> _Task list_:
• a. Answer these questions using the Big Brother piece:
(i) Which channel finally laid Big Brother to rest?
(ii) Which spin-off did that channel neglect to put out of its misery?
(iii) According to the piece, what did Big Brother only exist to ensure?
• b. Decide whether each statement agrees with the Big Brother piece, and support each answer with a quotation:
(i) The end of Big Brother brought relief.
(ii) Channel Four also ended Celebrity Big Brother.
(iii) The piece says the best response to the contestants is mild irritation.
• c. Continue the Big Brother piece with a new paragraph that picks up after its final sentence.

> _Text shown_:
▼

Say it ain't so

When Channel Four finally laid the syphilitic old man of Big Brother to rest, the world let out a collective sigh of relief. The show had long since become little more than a collection of freaks and wannabes, with each year’s edition passing by with less and less to talk about. And that’s discounting the fact it was utter toilet in the first place, and only existed to make sure E4 didn’t become officially renamed as Friends4.

However, what Channel Four neglected to do was take its genetic mutation of a spin off – Celebrity Big Brother – down from the attic to be put out of its misery, and now its back, poisoning our screens with pointless Z-listers and has-beens and their desperation to be seen, heard or acknowledged in any way possible. ‘LOVE ME’ they scream, but you can’t can you? It’s impossible to love people who are so consumed with themselves, so the best that can be done is mild irritation.

▲

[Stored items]
▼

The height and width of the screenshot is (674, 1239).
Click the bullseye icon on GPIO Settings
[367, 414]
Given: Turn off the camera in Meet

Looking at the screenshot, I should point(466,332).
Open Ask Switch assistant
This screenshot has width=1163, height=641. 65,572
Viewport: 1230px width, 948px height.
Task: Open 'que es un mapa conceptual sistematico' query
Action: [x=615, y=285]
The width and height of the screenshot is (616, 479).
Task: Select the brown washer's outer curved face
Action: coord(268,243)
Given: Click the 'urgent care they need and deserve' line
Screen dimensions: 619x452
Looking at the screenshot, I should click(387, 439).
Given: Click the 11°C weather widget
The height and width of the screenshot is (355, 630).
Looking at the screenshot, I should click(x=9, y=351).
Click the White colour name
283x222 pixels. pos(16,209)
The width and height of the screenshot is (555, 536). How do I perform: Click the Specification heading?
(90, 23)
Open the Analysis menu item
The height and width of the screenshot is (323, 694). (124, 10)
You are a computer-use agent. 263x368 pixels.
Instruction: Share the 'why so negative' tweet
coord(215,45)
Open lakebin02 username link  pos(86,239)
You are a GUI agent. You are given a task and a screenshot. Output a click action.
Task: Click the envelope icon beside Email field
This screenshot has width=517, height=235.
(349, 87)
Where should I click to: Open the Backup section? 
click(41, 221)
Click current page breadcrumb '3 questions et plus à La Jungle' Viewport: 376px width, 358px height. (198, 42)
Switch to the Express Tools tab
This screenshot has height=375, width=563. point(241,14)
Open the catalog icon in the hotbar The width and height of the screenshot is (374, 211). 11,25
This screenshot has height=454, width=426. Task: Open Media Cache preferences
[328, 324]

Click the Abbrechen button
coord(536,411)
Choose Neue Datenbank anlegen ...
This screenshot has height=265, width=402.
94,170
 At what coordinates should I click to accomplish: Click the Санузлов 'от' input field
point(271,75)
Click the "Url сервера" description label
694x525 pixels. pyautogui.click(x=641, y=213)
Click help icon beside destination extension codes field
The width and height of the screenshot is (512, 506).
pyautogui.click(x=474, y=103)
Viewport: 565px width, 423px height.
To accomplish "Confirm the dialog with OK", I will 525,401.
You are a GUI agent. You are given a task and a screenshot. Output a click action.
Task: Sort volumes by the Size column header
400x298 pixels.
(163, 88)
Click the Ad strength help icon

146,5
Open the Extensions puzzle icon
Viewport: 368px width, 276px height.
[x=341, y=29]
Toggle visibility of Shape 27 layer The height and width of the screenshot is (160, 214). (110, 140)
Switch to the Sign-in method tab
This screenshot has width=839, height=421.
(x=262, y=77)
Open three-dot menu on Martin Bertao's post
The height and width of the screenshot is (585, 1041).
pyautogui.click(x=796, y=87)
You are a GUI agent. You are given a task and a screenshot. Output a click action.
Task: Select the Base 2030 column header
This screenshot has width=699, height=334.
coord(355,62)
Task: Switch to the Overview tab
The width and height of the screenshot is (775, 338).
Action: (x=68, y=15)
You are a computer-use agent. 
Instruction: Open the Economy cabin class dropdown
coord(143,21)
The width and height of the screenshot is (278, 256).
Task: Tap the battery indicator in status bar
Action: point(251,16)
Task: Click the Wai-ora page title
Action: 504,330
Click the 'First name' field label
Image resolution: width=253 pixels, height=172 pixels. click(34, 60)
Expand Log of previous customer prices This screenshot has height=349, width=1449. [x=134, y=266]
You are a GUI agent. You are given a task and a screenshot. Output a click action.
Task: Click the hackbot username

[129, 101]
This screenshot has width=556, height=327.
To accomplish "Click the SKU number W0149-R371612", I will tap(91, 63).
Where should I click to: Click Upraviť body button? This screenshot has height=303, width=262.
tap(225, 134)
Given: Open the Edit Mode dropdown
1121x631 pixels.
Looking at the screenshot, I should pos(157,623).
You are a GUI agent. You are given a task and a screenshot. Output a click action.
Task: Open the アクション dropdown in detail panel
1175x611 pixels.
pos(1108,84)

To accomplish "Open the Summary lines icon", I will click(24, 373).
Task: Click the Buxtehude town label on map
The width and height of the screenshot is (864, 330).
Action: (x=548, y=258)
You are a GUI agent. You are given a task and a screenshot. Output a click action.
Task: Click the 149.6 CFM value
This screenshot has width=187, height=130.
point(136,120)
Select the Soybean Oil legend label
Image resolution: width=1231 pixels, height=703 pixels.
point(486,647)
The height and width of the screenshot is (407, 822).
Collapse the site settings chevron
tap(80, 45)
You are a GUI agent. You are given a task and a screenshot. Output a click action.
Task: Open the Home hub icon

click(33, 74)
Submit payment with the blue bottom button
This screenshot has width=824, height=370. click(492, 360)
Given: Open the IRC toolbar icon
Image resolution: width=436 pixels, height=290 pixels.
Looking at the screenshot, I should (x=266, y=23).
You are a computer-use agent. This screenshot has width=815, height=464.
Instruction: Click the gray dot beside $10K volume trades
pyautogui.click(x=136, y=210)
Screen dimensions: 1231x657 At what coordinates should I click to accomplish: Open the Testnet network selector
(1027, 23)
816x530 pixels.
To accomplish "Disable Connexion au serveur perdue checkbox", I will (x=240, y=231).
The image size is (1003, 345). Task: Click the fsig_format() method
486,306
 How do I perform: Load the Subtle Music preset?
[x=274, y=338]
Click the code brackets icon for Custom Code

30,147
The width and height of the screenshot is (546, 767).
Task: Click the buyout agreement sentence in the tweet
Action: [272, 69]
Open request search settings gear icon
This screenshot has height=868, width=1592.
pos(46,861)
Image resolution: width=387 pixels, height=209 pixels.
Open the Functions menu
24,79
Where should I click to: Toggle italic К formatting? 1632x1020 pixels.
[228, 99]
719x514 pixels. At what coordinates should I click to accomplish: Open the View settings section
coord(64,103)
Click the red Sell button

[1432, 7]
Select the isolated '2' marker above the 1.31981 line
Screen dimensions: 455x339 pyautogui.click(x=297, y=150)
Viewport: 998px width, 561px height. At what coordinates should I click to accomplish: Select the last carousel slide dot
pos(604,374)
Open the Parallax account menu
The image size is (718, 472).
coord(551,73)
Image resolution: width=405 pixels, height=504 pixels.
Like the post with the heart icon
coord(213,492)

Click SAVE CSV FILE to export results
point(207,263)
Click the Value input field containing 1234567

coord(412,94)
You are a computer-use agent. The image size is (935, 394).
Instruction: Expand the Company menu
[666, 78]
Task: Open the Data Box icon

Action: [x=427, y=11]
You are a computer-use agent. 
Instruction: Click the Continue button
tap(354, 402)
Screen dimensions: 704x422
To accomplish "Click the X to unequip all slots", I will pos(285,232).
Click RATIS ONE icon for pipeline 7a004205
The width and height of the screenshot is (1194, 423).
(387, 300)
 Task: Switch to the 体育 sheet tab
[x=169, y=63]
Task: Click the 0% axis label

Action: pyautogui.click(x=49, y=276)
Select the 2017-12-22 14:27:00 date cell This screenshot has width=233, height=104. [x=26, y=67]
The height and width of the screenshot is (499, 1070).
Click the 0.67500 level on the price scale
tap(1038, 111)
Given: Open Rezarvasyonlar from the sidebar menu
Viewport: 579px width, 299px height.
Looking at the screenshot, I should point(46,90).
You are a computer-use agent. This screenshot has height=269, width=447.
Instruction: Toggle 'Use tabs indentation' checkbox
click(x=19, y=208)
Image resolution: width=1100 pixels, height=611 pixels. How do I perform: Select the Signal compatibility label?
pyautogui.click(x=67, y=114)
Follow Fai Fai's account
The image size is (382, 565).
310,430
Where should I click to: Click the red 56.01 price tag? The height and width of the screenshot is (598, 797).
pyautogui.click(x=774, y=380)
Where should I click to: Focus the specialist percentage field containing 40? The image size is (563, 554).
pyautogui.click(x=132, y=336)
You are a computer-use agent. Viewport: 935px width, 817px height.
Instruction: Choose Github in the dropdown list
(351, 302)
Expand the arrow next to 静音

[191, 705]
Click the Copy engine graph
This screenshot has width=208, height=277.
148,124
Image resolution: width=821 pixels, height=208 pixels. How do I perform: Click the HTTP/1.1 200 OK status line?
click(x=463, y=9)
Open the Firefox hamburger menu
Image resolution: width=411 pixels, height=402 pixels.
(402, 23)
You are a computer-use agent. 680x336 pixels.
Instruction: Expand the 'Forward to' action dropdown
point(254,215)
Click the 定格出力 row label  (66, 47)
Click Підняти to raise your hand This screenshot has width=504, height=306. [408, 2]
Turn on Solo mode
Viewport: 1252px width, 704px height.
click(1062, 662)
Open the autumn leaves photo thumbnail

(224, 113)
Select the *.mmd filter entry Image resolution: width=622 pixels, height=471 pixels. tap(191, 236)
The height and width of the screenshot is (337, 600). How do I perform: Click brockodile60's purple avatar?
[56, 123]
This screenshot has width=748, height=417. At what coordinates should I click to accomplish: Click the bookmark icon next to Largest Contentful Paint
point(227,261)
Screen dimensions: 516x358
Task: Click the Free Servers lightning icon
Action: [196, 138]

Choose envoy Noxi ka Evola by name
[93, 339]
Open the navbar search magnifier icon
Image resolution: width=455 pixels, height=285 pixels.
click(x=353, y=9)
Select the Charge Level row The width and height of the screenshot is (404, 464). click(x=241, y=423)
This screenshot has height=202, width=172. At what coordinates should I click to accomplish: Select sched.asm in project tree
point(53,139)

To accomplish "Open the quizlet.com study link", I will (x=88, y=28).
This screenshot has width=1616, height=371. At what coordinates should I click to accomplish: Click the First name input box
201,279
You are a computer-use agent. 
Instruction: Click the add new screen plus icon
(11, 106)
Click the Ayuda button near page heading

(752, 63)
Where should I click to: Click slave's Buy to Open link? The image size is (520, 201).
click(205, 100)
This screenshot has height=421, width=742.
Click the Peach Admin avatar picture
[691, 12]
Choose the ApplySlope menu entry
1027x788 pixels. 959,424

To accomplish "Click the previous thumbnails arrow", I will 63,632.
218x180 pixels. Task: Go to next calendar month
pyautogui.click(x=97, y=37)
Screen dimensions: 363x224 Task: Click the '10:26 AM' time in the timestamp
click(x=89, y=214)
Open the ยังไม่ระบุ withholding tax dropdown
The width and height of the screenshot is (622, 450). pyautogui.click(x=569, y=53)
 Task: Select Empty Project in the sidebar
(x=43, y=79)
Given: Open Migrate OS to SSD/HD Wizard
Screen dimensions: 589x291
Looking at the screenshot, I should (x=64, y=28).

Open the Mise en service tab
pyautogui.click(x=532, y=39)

▲

> _Answers to the tasks_:
• a.
(i) Channel Four
(ii) Celebrity Big Brother
(iii) That E4 didn't become officially renamed as Friends4

• b.
(i) Yes: "the world let out a collective sigh of relief"
(ii) No: "what Channel Four neglected to do was take its genetic mutation of a spin off – Celebrity Big Brother – down from the attic to be put out of its misery"
(iii) Yes: "so the best that can be done is mild irritation"

• c.
What’s more upsetting is that someone with genuine talent like Lady Sovereign needs to take to the TV stage and pretend to be mates with people as lame as Kym Marsh, MC Hammer (the humanity) and down-on-her-luck panto dame Pamela Anderson. Truly it is a grim time to be alive. It starts tomorrow by the way, so we’ll find out if any of those contestants are real. Say it ain’t so Sov.